Hi everyone. I’m a real beginner with Fortran and have found this site a fantastic resource. My question is actually one my son asked me and I couldn’t answer, so I wondered if anyone might be able to educate me a bit!
So a thing I have found useful in learning the language is doing some simple programs to help my son with his school maths homework - really simple routines to help him check his answers in homework, that kind of thing. I showed him a simple program I did which I ran on both my Linux and Windows laptops. I had originally compiled the code on the Linux (Ubuntu) machine and it only takes up 18Kb on the machine. However, when I compile the very same code on the Windows machine, the file is over 2.5Mb!
There is absolutely no difference in the code and they were both compiled with the respective Windows and Linux versions of gfortran. So he asked me why one file was so much bigger than the other, and I can’t answer him. Any ideas?
@FortranFan thanks for your reply! It will definitely be interesting to hear what people think.
I get that end executable to 16.0Kb on Linux
I’m sure there is a perfectly good explanation (I did think probably something to do with Windows not being very economical, but that’s a pure guess so I told my son I’d get the real reason from someone who knew a bit about it).
I’m using GNU Fortran (Ubuntu 11.2.0-7ubuntu2) 11.2.0, and Ubuntu 21.10 on the Linux PC and the Windows is Windows 10, but I’ll have to check the gfortran version tomorrow as it’s my work computer. I’m thinking maybe it’s an older version of gfortran, but that hardly would account for such a massive difference.
I haven’t had a chance to investigate this hunch (and I’m not entirely sure to go about doing so), but I suspect that some run-time/system library is being statically linked (i.e. the compiled code for interacting with the system/running any Fortran program is included in the executable file) by default on Windows, but not on Linux. Just a hunch, and I could be totally wrong.

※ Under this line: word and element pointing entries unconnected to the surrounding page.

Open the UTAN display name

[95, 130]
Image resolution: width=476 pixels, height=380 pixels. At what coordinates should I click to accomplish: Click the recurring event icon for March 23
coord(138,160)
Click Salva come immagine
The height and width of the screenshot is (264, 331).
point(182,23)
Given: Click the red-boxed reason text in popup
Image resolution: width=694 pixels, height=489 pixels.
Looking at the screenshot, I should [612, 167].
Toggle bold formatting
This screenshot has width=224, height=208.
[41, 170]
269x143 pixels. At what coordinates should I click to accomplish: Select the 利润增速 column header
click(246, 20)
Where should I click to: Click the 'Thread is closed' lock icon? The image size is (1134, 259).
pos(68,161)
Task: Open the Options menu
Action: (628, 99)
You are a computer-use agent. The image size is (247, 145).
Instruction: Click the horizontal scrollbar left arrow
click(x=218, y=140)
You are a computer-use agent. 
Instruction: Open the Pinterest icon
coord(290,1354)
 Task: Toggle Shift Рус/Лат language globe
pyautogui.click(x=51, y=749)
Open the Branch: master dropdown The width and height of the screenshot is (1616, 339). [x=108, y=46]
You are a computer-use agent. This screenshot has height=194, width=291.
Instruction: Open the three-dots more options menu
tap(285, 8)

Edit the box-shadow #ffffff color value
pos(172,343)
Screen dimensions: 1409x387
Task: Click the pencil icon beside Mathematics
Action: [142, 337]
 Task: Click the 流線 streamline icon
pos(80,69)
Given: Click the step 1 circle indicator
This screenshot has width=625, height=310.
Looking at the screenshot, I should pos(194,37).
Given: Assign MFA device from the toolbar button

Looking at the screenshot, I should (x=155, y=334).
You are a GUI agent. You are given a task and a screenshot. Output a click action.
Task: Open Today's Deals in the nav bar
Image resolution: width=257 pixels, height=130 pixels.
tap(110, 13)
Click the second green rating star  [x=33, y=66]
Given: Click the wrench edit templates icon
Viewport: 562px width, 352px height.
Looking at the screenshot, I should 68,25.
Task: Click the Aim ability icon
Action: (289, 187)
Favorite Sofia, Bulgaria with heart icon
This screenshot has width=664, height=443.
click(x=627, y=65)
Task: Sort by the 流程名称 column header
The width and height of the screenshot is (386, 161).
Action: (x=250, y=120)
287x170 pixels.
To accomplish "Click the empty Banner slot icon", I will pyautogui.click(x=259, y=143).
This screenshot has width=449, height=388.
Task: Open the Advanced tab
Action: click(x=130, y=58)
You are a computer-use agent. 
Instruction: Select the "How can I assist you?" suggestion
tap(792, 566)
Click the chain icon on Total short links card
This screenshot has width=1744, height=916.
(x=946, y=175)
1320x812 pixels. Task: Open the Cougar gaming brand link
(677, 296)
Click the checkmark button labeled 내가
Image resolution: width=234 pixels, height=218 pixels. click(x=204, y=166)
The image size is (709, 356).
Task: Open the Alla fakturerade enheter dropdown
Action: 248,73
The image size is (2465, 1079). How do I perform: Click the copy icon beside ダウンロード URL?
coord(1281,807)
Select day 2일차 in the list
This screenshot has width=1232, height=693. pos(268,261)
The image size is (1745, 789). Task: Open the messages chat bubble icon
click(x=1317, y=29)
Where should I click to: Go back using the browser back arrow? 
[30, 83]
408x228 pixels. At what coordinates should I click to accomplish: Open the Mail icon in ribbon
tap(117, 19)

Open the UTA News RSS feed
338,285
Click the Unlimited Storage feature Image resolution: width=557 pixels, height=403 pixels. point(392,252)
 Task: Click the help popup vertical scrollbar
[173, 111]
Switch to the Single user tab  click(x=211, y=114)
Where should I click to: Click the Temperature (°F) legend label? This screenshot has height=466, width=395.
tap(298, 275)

There are several different distributions of Gfortran for Windows (Cygwin, Mingw64, etc.) and the following applies only to the Cygwin version 9.3 on Windows 10 X64 that I have.
S:\lang>cat > end.f90
end
S:\lang>gfortran -O2 end.f90 -s
S:\lang>dir a.exe
Volume in drive S is RAMDISK
Volume Serial Number is xxxx-yyyy
Directory of S:\lang
11/29/2021 05:03 PM 8,704 a.exe
1 File(s) 8,704 bytes
0 Dir(s) 64,946,176 bytes free
It also enables -finline-functions, causes the compiler to tune for code size rather than execution speed, and performs further optimizations designed to reduce code size.
Concerning the Windows executable being larger, I think the right answer is the one from @everythingfunctional. The libgfortran runtime library is probably linked statically on Windows (see Link Options (The GNU Fortran Compiler)). I’ve done some searching but I couldn’t find the right commands needed to see all the steps taken when you call gfortran.
On many systems you can choose to build a program as a dynamically loaded executable or
as a static or “self-contained” program.
On GNU-Linux the command “ldd” will tell you whether your program is statically linked, or will list all the additional libraries required to execute it that will be loaded when you invoke it.
As mentioned, compiler options can change the size of the executable extensively. The commands that are most useful are “size”,“strip”, and “ldd”. No idea what MSWIndows does; but on ULS (Unix-Like Systems) using gfortran:
In MSWIndows where you might want to build a program you could then execute in any of the different MSWIndows environments it would make sense to have a default be static.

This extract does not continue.